Vietnam was my generation’s war. I was lucky, though and did not have to go. In February 1968, I was 27, married and a father of two, with four months to go on a six-year enlistment. In June 1962, I had enlisted in the U.S. Army reserve, at a time when most, including me, knew little, if anything, about South East Asia. While the U.S. did then have troops in Vietnam, their presence was small and our basic-training sergeants used Korea as their standard. By the time I was discharged, the United States was drafting 50,000 young men a month. Over the long length of the war, 2,700,000 Americans served in Vietnam, or almost 10% of the eligible population. 58,148 were killed and 75,000 severely disabled. 240 were awarded the Medal of Honor.

The Battle of Hue and its impact on the U.S. public’s perception of the war, is the story Mark Bowden tells.
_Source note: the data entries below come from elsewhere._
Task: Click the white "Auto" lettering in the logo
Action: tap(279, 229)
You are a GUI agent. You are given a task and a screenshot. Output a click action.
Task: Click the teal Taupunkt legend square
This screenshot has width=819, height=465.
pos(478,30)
Most soldiers had been trained for the jungle; Hue was fought in the city – door-to-door, building-to-building, block-by-block. Bowden writes: “…Hue deserves to be widely remembered as the single bloodiest battle of the war, one of its defining events, and one of the most intense urban battles in American history.”
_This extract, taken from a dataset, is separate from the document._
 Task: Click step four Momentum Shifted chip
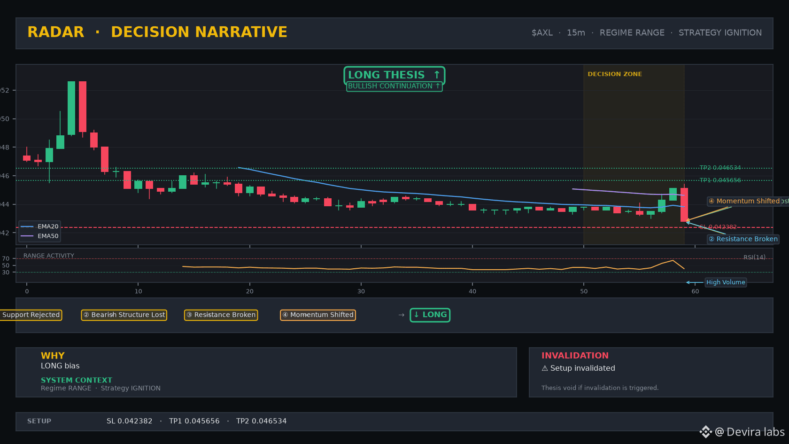(x=318, y=315)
With the release of Ken Burns’ eighteen-hour documentary on the Vietnam War, fifty-year-old wounds have been re-opened. Vietnam divided the nation, more violently than today. It was the SDS and Radical “Yippes” (Youth International Party) against the police and “hard-hatters.” The losses at Hue, along with the lies and obduracy of General Westmoreland and others, led many to question government’s messages. Were we being told the truth? The under-educated and minorities comprised more than their share of foot soldiers, while many sons of the wealthy stayed in school or fled to Canada. Bowden’s book is more of a dispassionate look at that period, than is Burns’ documentary. The latter honors the soldiers, but de-emphasizes the war’s original goal – averting the spread of Communism.
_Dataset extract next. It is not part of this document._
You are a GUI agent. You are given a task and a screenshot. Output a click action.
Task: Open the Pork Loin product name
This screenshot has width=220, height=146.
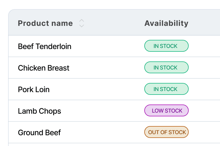click(x=34, y=89)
It has been forty-two years since the last helicopter left Saigon with the last American aboard. Yet, feelings remain high. Was the war a mistake? On whose shoulders should blame lie? Did those who were killed or wounded, die or suffer in vain? Did the South Vietnamese endure unduly because of the U.S.’s hasty and ignominious retreat? Would the Khmer Rouge have committed genocide in Cambodia had Americans remained in Vietnam? Why were so many returning veterans treated so shabbily? Why did leaders who had privately lost faith in the war, continue to exploit the loyalty, ideals and patriotism of young American soldiers? These questions, and more, continue to haunt. It is probably too soon to answer them. Toward the end of his book, Mr. Bowden writes wisely: “Beware of men with theories that explain everything. Trust those who approach the world with humility and cautious insight.”

I believe Mark Bowden is right. The morality of the war should be debated, but answers are still being weighed. All wars are tragic, but those that are abandoned by politicians bear a special place in our hearts and minds. This book is their memorial. The soldiers who fought in Vietnam – in cities like Hue – were as brave as those who stormed the beaches at Anzio, Normandy and Iwo Jima. Because of his vivid descriptions of battle, this book, at times, is difficult to read, but Mark Bowden has done us a service in bringing the story of Hue, and the soldiers who fought there, to our attention.